Viedma: Dan a conocer el Documento político del 16º Parlamento de Comunidades Indígenas

Viedma (APP).- Tras la culminación del décimo sexto Parlamento de Comunidades de Pueblos Indígenas de Río Negro, se redactó un documento político que contiene las conclusiones del cónclave que se extendió durante tres jornadas en la capital provincial. El mismo fue remitido tras una movilización, a la Casa de Gobierno, para expresar y transmitirle al Gobierno Provincial la realidad que atravieza el pueblo Indígena.
Los representantes de comunidades indígenas en la provincia de Río Negro, reunidos en el décimo sexto parlamento mapuche en la ciudad de Viedma, manifestamos al sr. gobernador Miguel Saiz, sus ministros y funcionarios de todos los poderes del estado provincial, nuestra profunda preocupación sobre la realidad de hostigamiento, discriminación y exclusión que una vez más padecemos como pueblo, por ello:

Reafirmamos nuestros derechos territoriales, como pueblo nación preexistente en ambos lados de la cordillera consagrados por los estados en las constituciones, nacional y provincial, declaraciones y convenio internacional, leyes nacionales, provinciales y municipales.

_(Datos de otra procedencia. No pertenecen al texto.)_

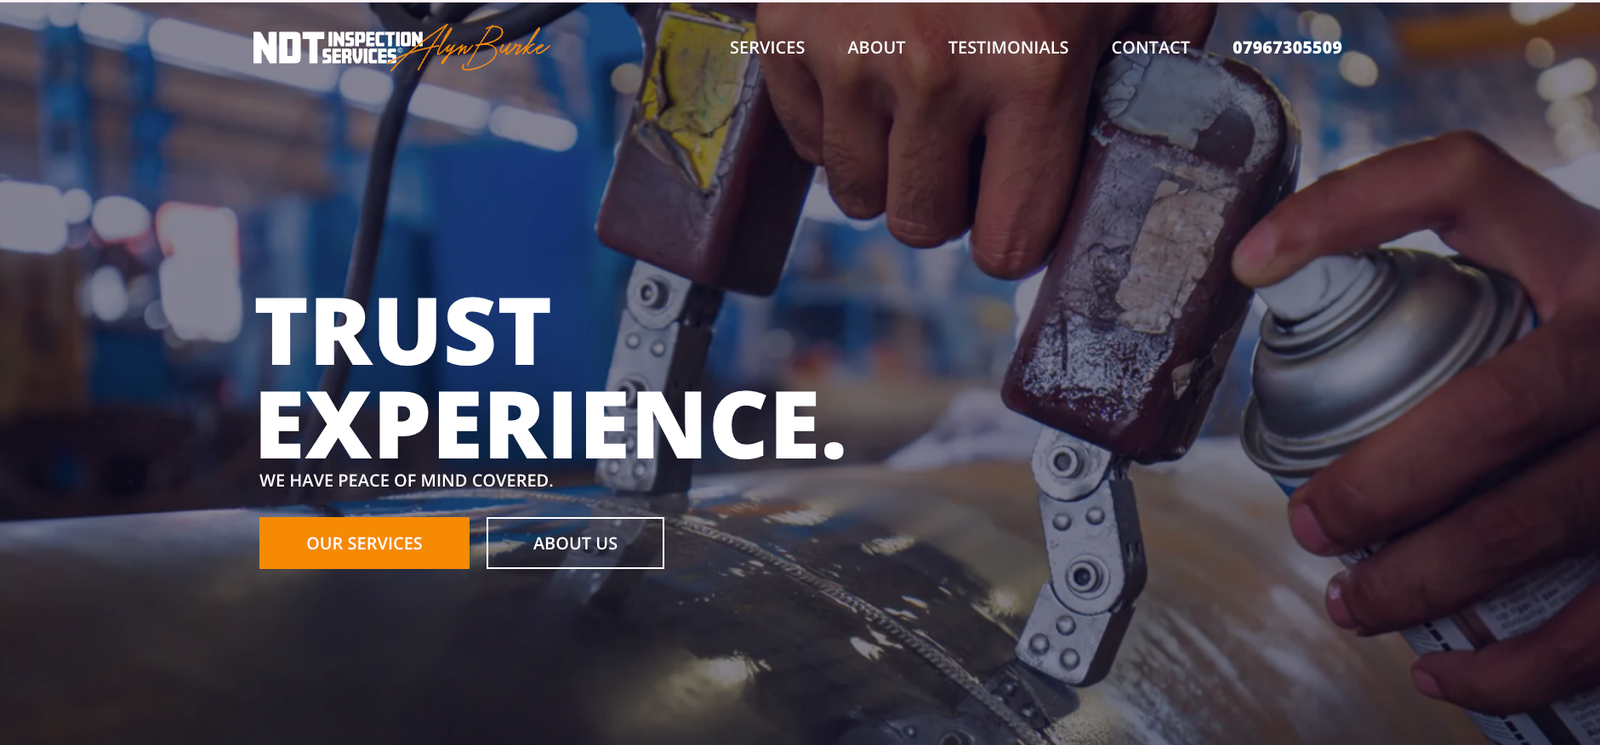Viewport: 1600px width, 745px height.
Task: Click the NDT Inspection Services logo
Action: tap(338, 47)
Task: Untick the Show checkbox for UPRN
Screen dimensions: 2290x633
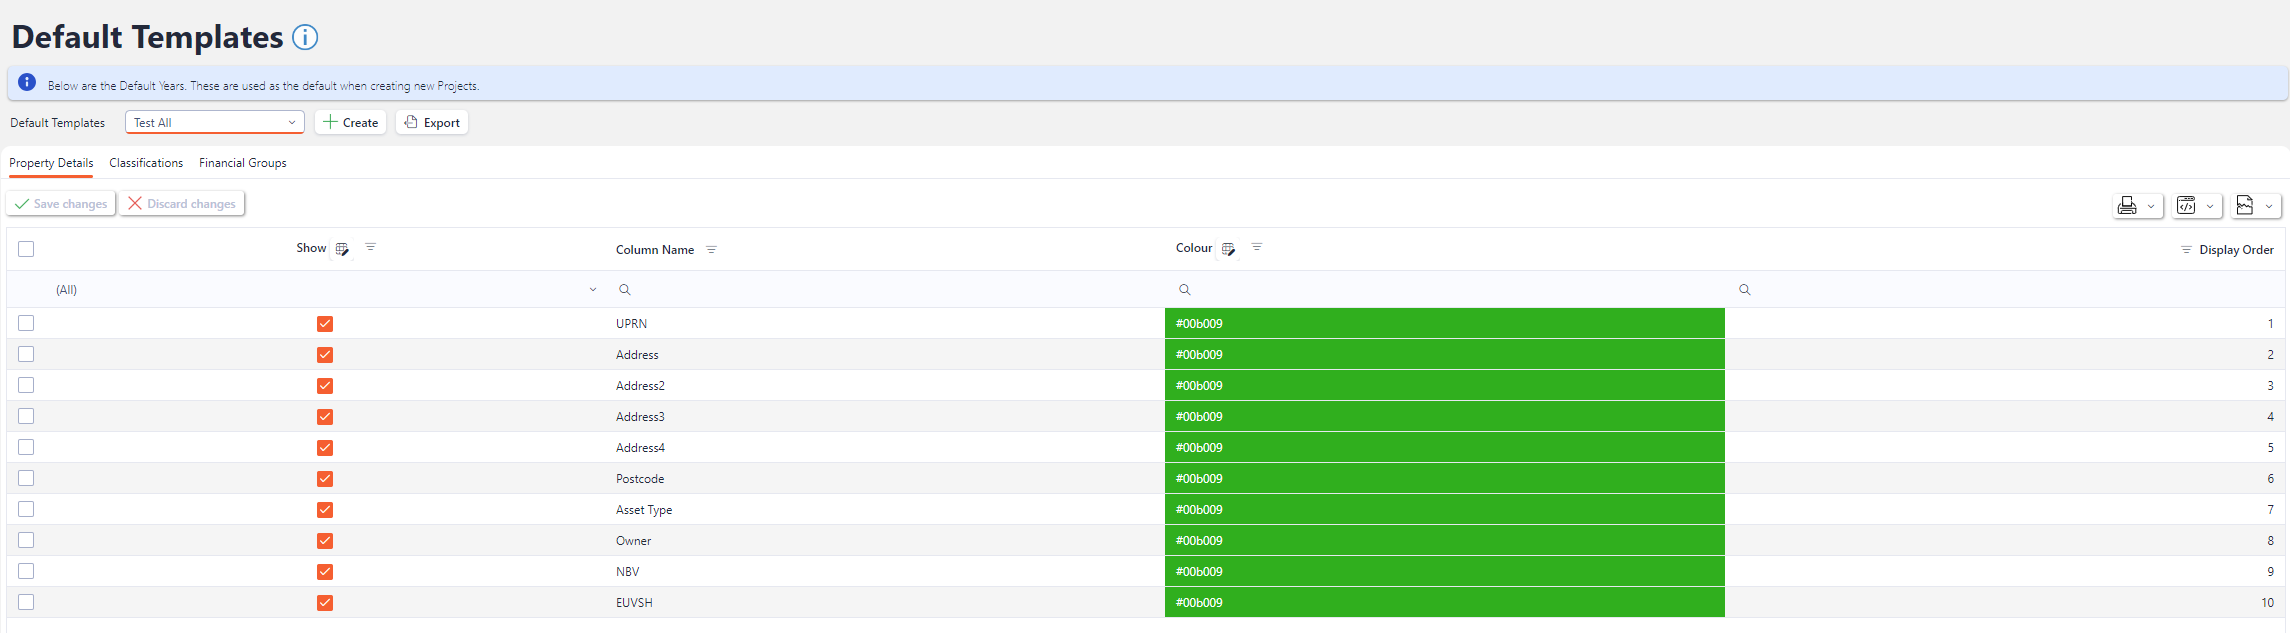Action: pos(325,324)
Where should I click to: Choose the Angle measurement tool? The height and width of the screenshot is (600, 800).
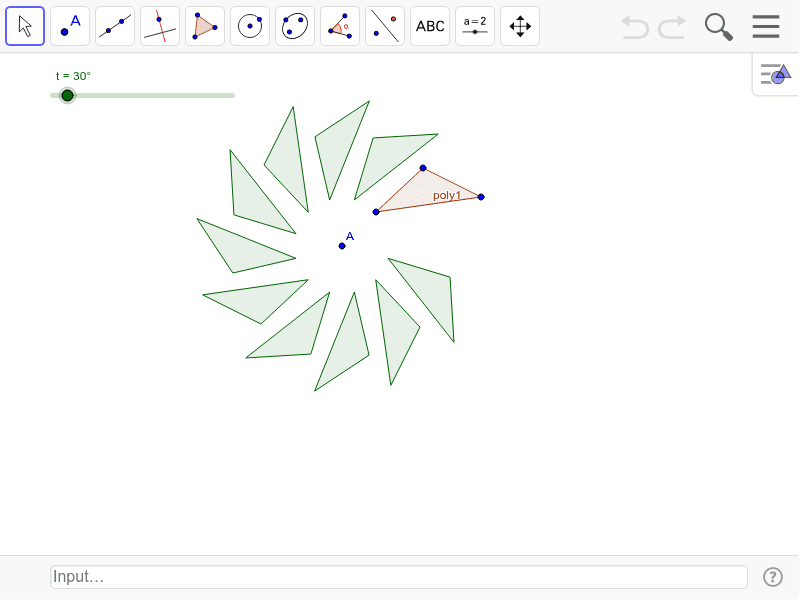point(340,26)
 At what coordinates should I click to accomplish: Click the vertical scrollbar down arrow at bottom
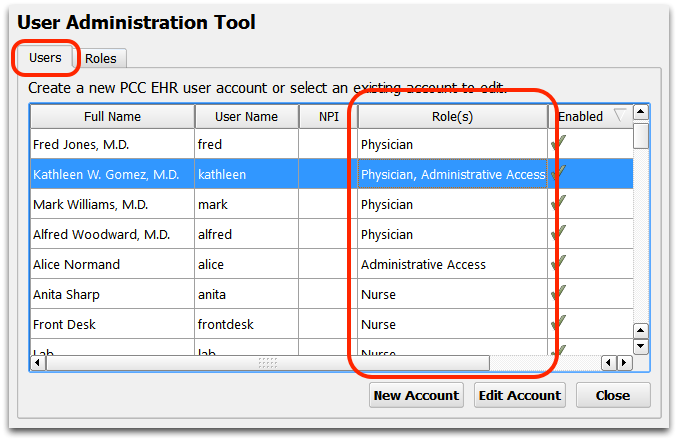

Resistimos todo accionar de atropello a nuestros derechos adquiridos ancestralmente en el marco del estado de derecho vigente. En tal sentido, repudiamos toda pretensión de imposición de la clase dominante, aquellos que se quedaran con nuestros territorios ancestrales en el marco del negociado histórico que realizara el genocida julio a. roca.

Aquellos grandes terratenientes usureros, hoy la sociedad rural son quienes se victimizan por el ejercicio de nuestros derechos ancestrales que ejercen nuestros peñis y lamien en nuestra well mapu, aduciendo ser respetuosos de la ley y pregonando una vez mas, la desaparición de nuestro modo de vida en armonía de acuerdo a nuestra cosmovisión.

Se mantiene en nuestra memoria histórica las muertes, los atropellos, despojos, corrimiento de alambrados a la fuerza y cuando no por la noche con la complicidad de la fuerza policial, la desaparición de nuestro patrimonio cultural sufridos a lo largo de la historia.

Es necesario e imprescindible que el estado provincial produzca la reparación histórica en relación a la problemática territorial, única forma de poder mirar un futuro sin exclusiones.

Han pasado muchos años, y a diario seguimos exigiendo el fondo de desarrollo para las comunidades indígenas.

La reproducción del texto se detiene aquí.